SINGAPORE - A male resident and a female infant were taken to hospital after a fire, suspected to have been caused by a personal mobility device (PMD), broke out in his Bukit Batok flat on Tuesday morning (Oct 8).
The Singapore Civil Defence Force (SCDF) said in a Facebook post on Tuesday that its officers used a water jet to extinguish the fire which involved the contents of a bedroom.
The fire happened at 10.40am in a Housing Board flat on the 5th floor of Block 416 Bukit Batok West Avenue 4. The male resident, an occupant of the flat, and the baby, who lives on the sixth floor, were taken to Singapore General Hospital and KK Women's and Children's Hospital for smoke inhalation.
According to Chinese evening newspaper Shin Min Daily News, a 24-year-old man who lives in the block said his nephew was the male occupant in the unit.
The nephew was the only person at home then. His mother was at a polyclinic and his brother was in school. After he was done showering, he saw smoke in the flat. The nephew then rushed out of the flat to look for his uncle for help.
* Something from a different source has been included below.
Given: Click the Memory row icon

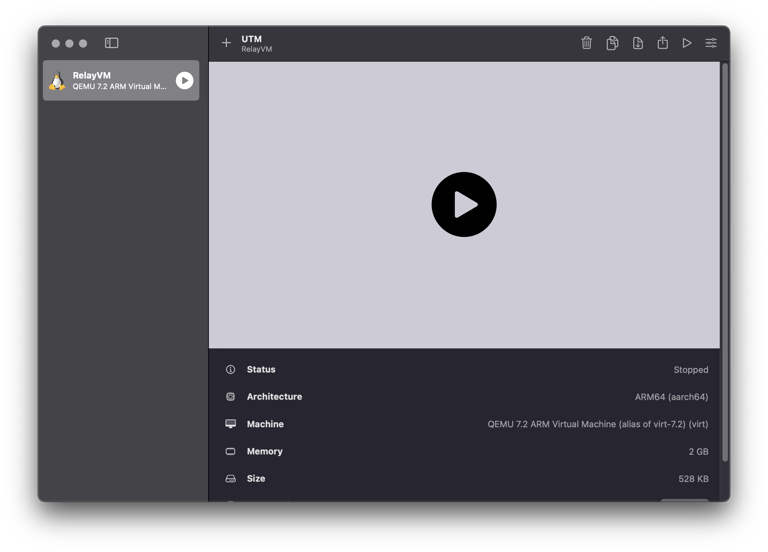Looking at the screenshot, I should coord(230,451).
When the two returned to the flat, the nephew said that a PMD was likely being charged in the unit.
It is unclear if the PMD involved was UL2272-certified. The UL2272 standard is a set of safety requirements covering the electrical drive train system of PMDs, including the battery system.
E-scooter owners are required by law to have their devices UL2272-certified by July 1 next year.
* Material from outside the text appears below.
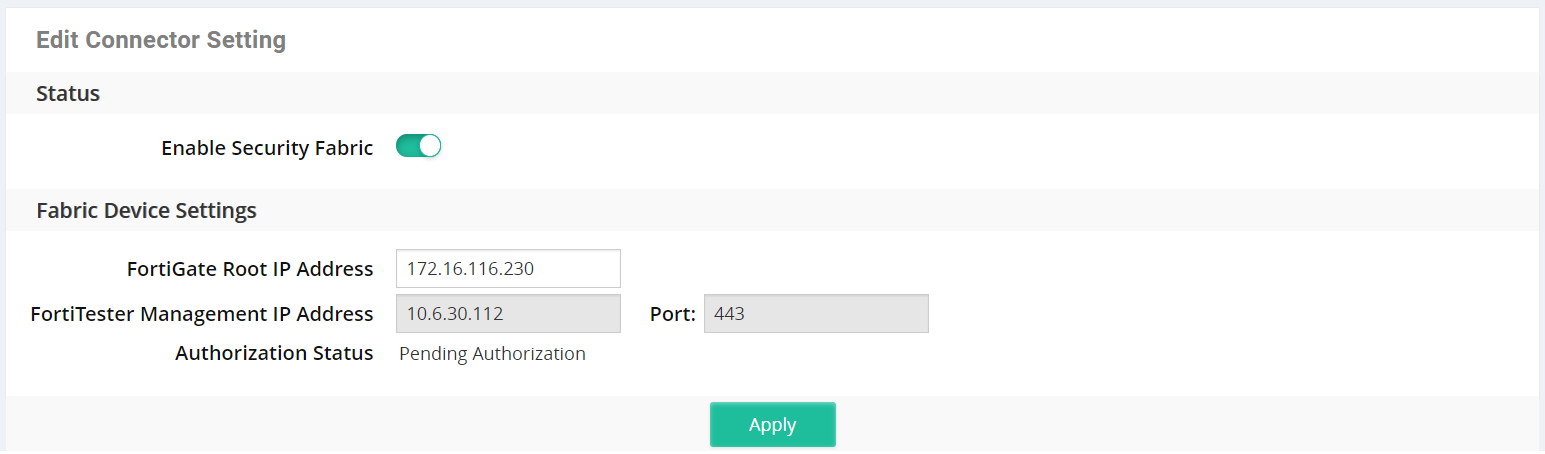Click the Authorization Status label
Viewport: 1545px width, 454px height.
(x=274, y=353)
The SCDF said preliminary investigations showed that the source of the Bukit Batok fire was electrical in origin and was due to a PMD that was charging at the time of the fire.
It encourages all owners of non-UL2272-certified PMDs to dispose of their devices at designated points as soon as possible.
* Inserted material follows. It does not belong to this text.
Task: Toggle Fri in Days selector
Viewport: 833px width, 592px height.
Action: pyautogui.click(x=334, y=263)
The Land Transport Authority (LTA) is facilitating this process at 181 spots across the island at no cost to e-scooter owners. This will last six months from Sept 23, 2019, to March 31, 2020, with those who do so before Nov 30 eligible for a $100 incentive.
In the first half of this year, there were 49 fires related to PMDs, an average of about two a week.
In the worst of these cases, a 40-year-old man died in hospital after being rescued from his burning flat in Bukit Batok. The blaze was linked to three e-scooters found burnt in the unit.